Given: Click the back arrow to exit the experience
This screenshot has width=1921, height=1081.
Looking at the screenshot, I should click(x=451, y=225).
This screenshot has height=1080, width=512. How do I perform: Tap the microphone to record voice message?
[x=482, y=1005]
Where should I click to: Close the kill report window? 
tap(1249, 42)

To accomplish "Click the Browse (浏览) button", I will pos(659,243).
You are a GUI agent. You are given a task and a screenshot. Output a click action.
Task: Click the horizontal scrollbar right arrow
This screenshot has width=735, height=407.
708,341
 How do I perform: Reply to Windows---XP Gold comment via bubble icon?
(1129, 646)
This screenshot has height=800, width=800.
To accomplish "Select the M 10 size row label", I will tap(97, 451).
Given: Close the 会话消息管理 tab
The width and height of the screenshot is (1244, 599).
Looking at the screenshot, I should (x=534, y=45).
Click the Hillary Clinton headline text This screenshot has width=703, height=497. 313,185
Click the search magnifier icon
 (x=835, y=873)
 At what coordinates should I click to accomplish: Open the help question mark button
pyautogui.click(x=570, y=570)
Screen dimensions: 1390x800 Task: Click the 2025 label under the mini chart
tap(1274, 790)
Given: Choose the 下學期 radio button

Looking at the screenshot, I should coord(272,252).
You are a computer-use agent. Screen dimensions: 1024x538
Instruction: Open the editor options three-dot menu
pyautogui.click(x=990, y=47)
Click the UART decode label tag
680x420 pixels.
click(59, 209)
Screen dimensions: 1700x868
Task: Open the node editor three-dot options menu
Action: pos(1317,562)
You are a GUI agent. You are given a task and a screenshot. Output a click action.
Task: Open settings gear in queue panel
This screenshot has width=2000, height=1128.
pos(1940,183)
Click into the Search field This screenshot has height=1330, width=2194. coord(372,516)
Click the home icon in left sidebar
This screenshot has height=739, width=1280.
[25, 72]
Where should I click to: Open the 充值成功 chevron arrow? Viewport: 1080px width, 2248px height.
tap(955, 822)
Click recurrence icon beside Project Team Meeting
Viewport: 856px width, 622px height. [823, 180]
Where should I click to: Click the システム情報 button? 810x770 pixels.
☆ ☆ ☆ ☆ ☆
WHAT TO WORK ON = Copy out every line of the data above, word for word and in the same order.

SOLUTION TO THE EXERCISE =
Given: Click the back arrow to exit the experience
This screenshot has width=1921, height=1081.
Looking at the screenshot, I should click(x=451, y=225).
This screenshot has height=1080, width=512. How do I perform: Tap the microphone to record voice message?
[x=482, y=1005]
Where should I click to: Close the kill report window? 
tap(1249, 42)

To accomplish "Click the Browse (浏览) button", I will pos(659,243).
You are a GUI agent. You are given a task and a screenshot. Output a click action.
Task: Click the horizontal scrollbar right arrow
This screenshot has width=735, height=407.
708,341
 How do I perform: Reply to Windows---XP Gold comment via bubble icon?
(1129, 646)
This screenshot has height=800, width=800.
To accomplish "Select the M 10 size row label", I will tap(97, 451).
Given: Close the 会话消息管理 tab
The width and height of the screenshot is (1244, 599).
Looking at the screenshot, I should (x=534, y=45).
Click the Hillary Clinton headline text This screenshot has width=703, height=497. 313,185
Click the search magnifier icon
 (x=835, y=873)
 At what coordinates should I click to accomplish: Open the help question mark button
pyautogui.click(x=570, y=570)
Screen dimensions: 1390x800 Task: Click the 2025 label under the mini chart
tap(1274, 790)
Given: Choose the 下學期 radio button

Looking at the screenshot, I should coord(272,252).
You are a computer-use agent. Screen dimensions: 1024x538
Instruction: Open the editor options three-dot menu
pyautogui.click(x=990, y=47)
Click the UART decode label tag
680x420 pixels.
click(59, 209)
Screen dimensions: 1700x868
Task: Open the node editor three-dot options menu
Action: pos(1317,562)
You are a GUI agent. You are given a task and a screenshot. Output a click action.
Task: Open settings gear in queue panel
This screenshot has width=2000, height=1128.
pos(1940,183)
Click into the Search field This screenshot has height=1330, width=2194. coord(372,516)
Click the home icon in left sidebar
This screenshot has height=739, width=1280.
[25, 72]
Where should I click to: Open the 充值成功 chevron arrow? Viewport: 1080px width, 2248px height.
tap(955, 822)
Click recurrence icon beside Project Team Meeting
Viewport: 856px width, 622px height. [823, 180]
Where should I click to: Click the システム情報 button? 810x770 pixels.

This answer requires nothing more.